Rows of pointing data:
>> Start
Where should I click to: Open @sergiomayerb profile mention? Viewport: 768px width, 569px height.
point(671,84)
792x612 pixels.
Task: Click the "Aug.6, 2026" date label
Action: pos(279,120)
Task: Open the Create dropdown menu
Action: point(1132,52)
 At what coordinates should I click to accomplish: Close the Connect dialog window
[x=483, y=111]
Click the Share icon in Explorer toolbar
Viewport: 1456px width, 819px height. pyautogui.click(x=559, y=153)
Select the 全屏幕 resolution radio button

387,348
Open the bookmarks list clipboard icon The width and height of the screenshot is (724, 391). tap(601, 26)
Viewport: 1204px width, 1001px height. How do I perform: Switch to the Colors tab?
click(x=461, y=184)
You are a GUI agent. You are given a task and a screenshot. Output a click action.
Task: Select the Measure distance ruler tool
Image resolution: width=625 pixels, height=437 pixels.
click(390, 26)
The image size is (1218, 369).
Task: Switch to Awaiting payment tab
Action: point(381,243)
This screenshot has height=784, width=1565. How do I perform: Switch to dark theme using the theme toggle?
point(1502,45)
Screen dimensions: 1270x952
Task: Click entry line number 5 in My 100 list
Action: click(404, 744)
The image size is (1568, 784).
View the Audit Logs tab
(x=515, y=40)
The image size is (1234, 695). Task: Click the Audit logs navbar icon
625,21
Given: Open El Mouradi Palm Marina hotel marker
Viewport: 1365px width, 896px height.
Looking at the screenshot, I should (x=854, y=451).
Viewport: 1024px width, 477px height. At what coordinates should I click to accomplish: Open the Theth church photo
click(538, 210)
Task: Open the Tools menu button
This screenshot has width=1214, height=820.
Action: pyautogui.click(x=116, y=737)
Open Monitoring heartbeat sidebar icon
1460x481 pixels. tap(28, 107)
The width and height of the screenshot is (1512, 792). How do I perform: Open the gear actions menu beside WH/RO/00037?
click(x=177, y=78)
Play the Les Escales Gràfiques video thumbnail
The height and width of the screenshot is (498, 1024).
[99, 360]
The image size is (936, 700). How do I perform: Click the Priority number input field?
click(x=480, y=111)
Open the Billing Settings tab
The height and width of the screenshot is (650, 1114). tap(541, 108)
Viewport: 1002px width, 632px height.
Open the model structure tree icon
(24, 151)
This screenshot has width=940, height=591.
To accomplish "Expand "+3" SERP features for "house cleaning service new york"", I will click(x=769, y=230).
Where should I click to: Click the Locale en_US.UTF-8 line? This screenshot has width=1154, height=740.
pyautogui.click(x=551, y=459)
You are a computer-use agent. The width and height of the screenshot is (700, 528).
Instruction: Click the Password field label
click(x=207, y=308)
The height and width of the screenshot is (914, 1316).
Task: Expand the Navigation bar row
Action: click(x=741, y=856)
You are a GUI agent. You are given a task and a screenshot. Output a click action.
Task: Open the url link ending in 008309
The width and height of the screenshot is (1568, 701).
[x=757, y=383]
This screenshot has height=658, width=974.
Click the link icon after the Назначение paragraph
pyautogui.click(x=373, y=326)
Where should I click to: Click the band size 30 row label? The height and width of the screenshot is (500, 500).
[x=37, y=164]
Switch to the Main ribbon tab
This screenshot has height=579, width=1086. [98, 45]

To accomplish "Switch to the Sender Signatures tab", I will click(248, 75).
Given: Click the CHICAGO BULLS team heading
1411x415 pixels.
>> End
▶ _Exercise objective_:
Which lines in the items above contain the word "Where"? Copy each of those lines in full.

▶ _Exercise response_:
Where should I click to: Open @sergiomayerb profile mention? Viewport: 768px width, 569px height.
Where should I click to: Click the Locale en_US.UTF-8 line? This screenshot has width=1154, height=740.
Where should I click to: Click the band size 30 row label? The height and width of the screenshot is (500, 500).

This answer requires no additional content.